A son tour, François Asselin, président de la CPME estime dans un communiqué, que le "nouveau gouvernement fait là preuve d'un pragmatisme qu'il convient de saluer. On peut simplement regretter le temps perdu pour parvenir à une décision qui relève du bon sens : tester une idée avant de l'appliquer."

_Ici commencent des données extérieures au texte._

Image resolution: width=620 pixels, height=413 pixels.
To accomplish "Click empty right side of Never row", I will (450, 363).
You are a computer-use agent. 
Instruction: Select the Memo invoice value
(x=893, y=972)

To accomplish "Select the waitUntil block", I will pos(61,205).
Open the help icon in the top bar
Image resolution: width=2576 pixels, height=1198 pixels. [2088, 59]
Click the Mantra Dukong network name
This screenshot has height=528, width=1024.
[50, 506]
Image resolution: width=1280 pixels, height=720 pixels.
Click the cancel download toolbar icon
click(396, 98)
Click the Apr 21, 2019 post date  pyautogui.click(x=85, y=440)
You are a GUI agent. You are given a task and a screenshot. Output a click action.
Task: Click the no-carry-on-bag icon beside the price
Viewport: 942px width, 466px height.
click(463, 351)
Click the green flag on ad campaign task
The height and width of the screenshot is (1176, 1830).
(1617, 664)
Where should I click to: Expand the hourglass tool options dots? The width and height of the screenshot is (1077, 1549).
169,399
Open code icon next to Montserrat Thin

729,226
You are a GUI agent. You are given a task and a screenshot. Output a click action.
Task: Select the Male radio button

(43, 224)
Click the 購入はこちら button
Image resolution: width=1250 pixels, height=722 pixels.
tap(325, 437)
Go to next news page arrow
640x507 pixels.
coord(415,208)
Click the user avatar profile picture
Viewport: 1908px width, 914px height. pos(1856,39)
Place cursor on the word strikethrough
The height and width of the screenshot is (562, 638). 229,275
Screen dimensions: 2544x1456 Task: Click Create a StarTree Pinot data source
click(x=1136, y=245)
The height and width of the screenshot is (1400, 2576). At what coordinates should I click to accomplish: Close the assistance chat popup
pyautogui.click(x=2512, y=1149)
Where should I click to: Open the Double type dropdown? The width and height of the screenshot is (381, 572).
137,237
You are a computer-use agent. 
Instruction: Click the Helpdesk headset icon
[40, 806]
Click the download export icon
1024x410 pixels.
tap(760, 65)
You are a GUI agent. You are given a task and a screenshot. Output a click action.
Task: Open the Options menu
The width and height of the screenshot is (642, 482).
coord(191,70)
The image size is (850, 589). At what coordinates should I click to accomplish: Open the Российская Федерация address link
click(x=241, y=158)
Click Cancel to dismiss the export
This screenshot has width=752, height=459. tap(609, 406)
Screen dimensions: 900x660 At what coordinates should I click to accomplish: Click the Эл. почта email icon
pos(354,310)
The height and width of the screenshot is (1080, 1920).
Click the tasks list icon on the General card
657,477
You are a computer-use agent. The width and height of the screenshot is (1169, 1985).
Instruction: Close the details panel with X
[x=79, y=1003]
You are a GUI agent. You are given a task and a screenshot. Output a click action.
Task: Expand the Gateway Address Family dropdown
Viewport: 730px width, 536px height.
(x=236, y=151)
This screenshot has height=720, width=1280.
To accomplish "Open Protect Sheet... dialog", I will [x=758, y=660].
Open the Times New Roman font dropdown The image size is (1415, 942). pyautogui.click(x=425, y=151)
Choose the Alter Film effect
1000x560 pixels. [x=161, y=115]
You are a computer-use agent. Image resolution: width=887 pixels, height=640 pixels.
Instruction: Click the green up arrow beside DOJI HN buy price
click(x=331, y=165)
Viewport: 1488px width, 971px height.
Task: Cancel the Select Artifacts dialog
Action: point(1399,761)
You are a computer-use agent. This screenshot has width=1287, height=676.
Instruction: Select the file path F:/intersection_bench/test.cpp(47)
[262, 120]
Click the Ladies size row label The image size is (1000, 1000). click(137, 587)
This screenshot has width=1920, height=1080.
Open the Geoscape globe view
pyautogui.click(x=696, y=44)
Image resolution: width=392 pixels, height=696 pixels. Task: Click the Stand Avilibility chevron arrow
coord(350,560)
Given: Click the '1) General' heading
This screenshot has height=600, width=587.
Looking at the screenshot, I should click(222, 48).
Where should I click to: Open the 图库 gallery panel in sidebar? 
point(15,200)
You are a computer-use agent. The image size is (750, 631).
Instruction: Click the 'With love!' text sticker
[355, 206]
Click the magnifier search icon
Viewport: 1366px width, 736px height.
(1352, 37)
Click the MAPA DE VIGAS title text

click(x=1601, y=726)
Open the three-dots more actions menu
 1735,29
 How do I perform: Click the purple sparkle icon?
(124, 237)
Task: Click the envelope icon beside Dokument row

Avant d'ajouter : "Nul doute que l'audit fera apparaître la charge administrative pour les entreprises, le coût supplémentaire, les problèmes de confidentialité mais également l'impact sur le climat social à l'intérieur de l'entreprise. Transformer l'entrepreneur en collecteur d'impôt n'est pas neutre." Pour la CPME, il reste ''cependant possible d'instaurer une forme de prélèvement à la source sans passer directement par l'entreprise mais en utilisant les informations qu'elle pourrait transmettre à la Direction générale des Finances publiques (DGFiP) via la Déclaration Sociale Nominative (DSN).''
L'Union nationale des professions libérales (UNAPL) recouvrant les architectes, les notaires, les géomètres-experts souhaite "la mise à l'étude, lors de la phase test qui va prochainement s'ouvrir, d'une modalité de recouvrement direct fondée sur le modèle du prélèvement mensuel."
Quant à l'ancien secrétaire d'Etat au Budget Christian Eckert, artisan de la réforme du prélèvement à la source, a dénoncé ce mercredi le report de son entrée en vigueur, jugeant les arguments avancés pour justifier cette décision "dérisoires" et "contestables".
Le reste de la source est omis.